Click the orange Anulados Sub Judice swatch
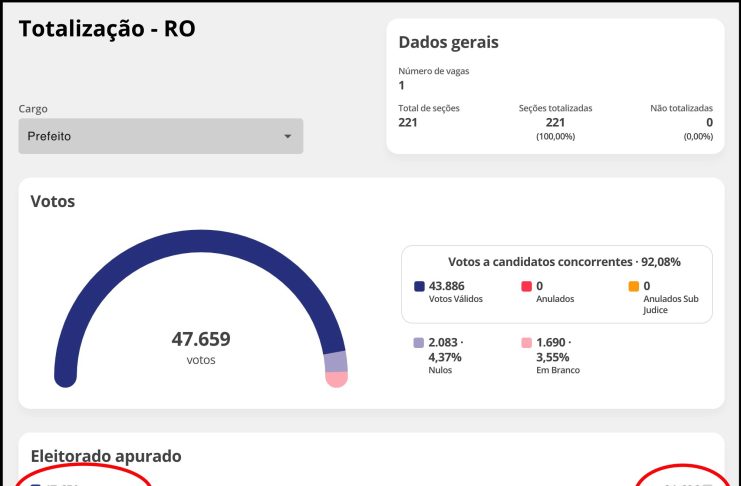 point(633,286)
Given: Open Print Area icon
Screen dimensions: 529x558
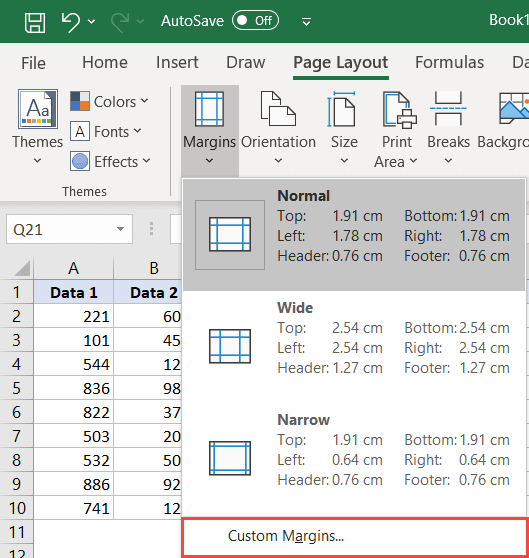Looking at the screenshot, I should click(x=399, y=110).
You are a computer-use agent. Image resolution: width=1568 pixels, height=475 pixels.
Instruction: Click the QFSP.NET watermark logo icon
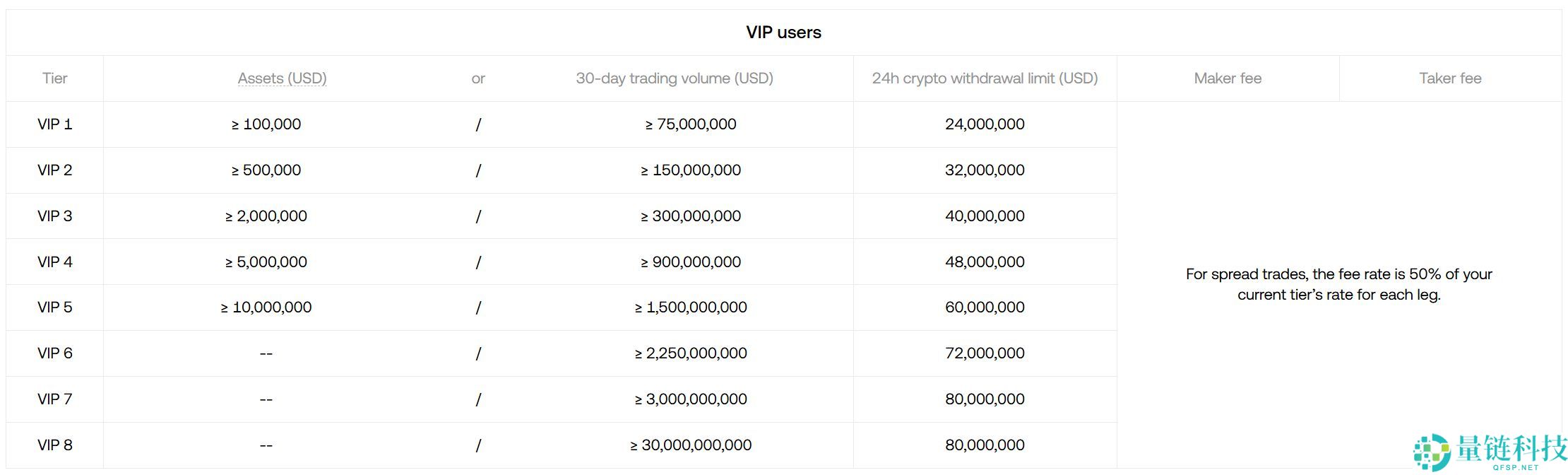(1431, 452)
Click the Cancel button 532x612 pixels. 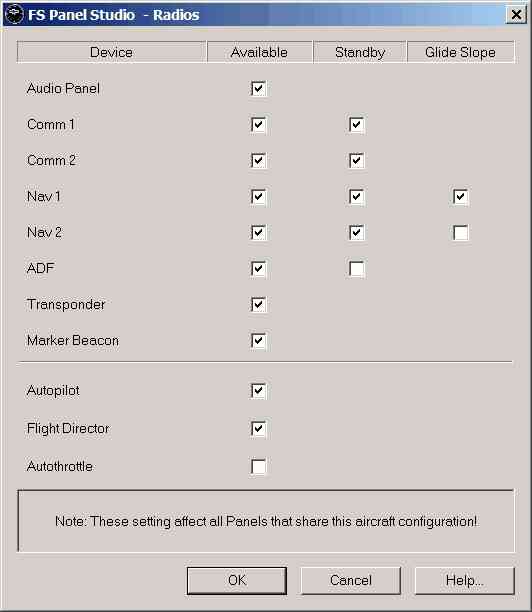coord(351,580)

## What you have to do
Exact repetition is required for the lines from the first one in the listing through the one that holds "You are a computer-use", and pictures are to be omitted.

## Response to this exercise
Click the orange Anulados Sub Judice swatch
 point(633,286)
Given: Open Print Area icon
Screen dimensions: 529x558
Looking at the screenshot, I should click(x=399, y=110).
You are a computer-use agent. Image resolution: width=1568 pixels, height=475 pixels.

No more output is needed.